WATCH | ‘I will ready to lead our country into the future’, says UK PM Rishi Sunak 

Here is a list of all the Tory MPs who have quit: 

1. Jacob Rees-Mogg as Business Secretary 

2. Brandon Lewis as Justice Secretary 

3. Wendy Morton as Chief Whip

4. Chloe Smith as Works and Pensions Secretary 

5. Vicky Ford as Minister of State for Development 

6. Kit Malthouse as Education Secretary 

7. Robert Buckland as Secretary of State for Wales

8. Ranil Jayawardena as Environment Secretary 

9. Simon Clarke as Levelling up Secretary 

10. Jake Berry as Conservative Party Chairman (with no portfolio)

Also, Alok Sharma was removed from the cabinet as Minister of State at the Cabinet Office but will remain COP26 President. 

ALSO READ | When Cameron did a Nostradamus.

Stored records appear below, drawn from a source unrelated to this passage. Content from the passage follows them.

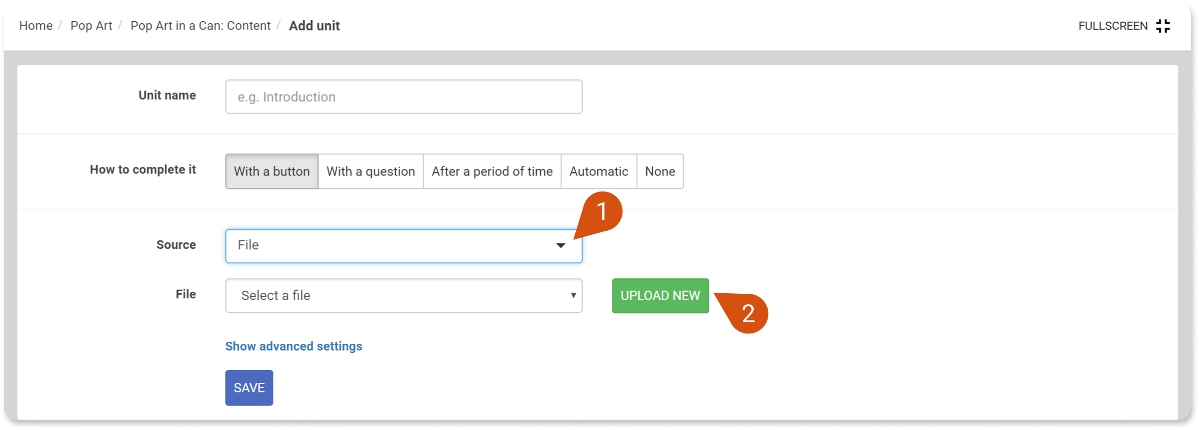Open Pop Art in a Can: Content breadcrumb
Viewport: 1199px width, 430px height.
200,26
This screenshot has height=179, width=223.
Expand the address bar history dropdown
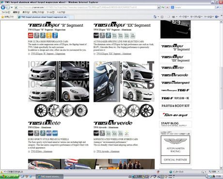pos(159,7)
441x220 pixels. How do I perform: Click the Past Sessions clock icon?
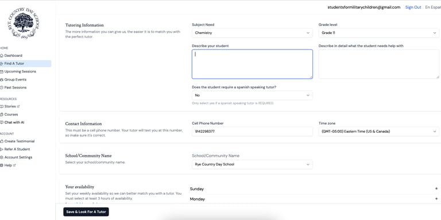pyautogui.click(x=2, y=87)
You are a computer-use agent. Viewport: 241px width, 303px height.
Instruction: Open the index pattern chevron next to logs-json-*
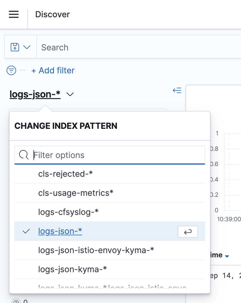click(70, 94)
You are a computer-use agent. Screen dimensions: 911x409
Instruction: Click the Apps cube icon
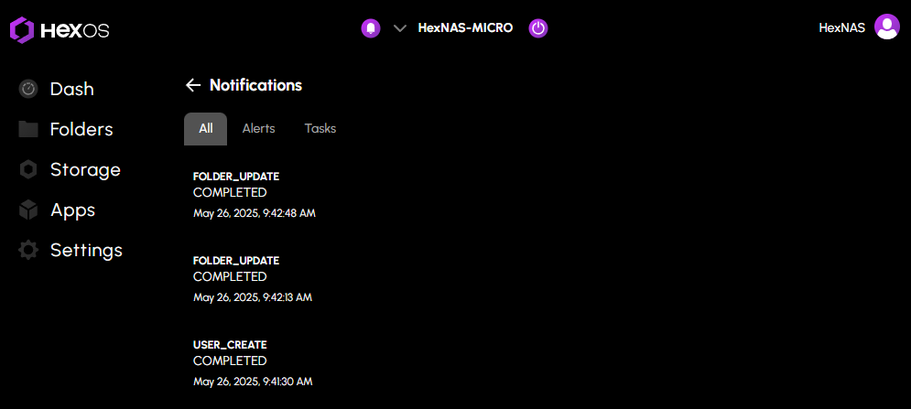(x=28, y=210)
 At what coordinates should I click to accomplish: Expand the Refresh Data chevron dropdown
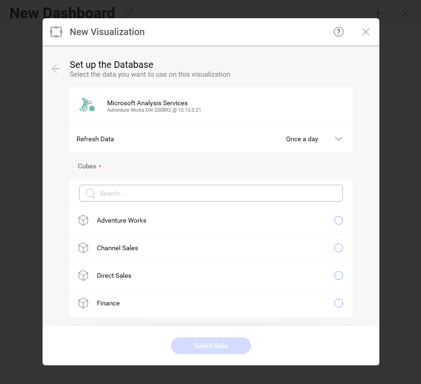(338, 139)
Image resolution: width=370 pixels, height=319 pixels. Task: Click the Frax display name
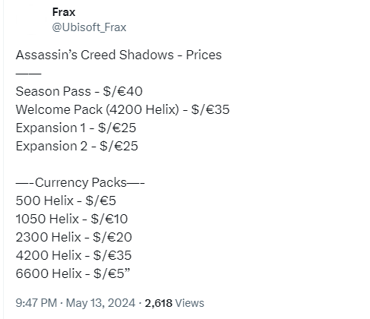pos(64,12)
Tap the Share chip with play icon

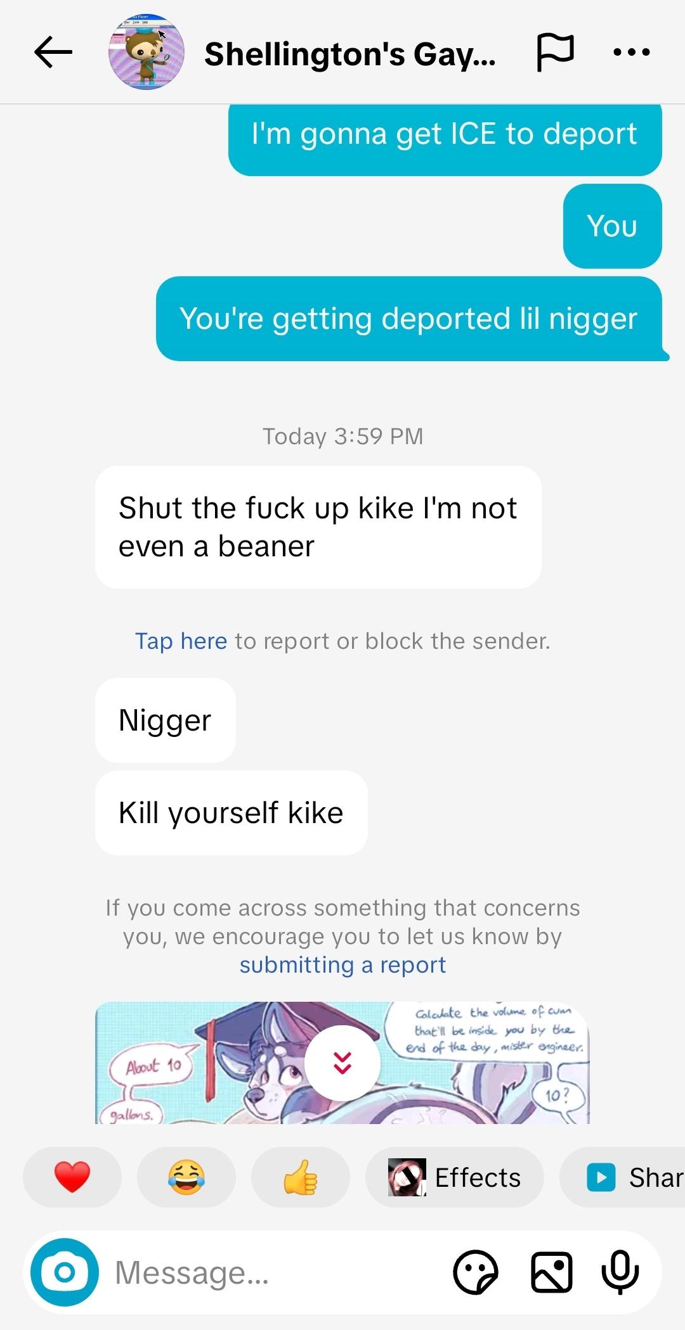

Rishi Sunak becoming UK prime minister was predicted long ago – Watch 

Sunak’s promise 

British monarch King Charles III appointed Sunak on Tuesday as the country’s prime minister, making him the first person of colour to lead the former imperial power. 

During his first address in Downing Street after becoming the PM, Sunak said that the country faced a “profound economic crisis” and he promised to fix the errors made by his predecessor Liz Truss. 

Sunak said while speaking on the steps of Downing Street: “I will place economic stability and confidence at the heart of this government’s agenda. This will mean difficult decisions to come. But you saw me during Covid doing everything I could to protect people and business with schemes like furlough.”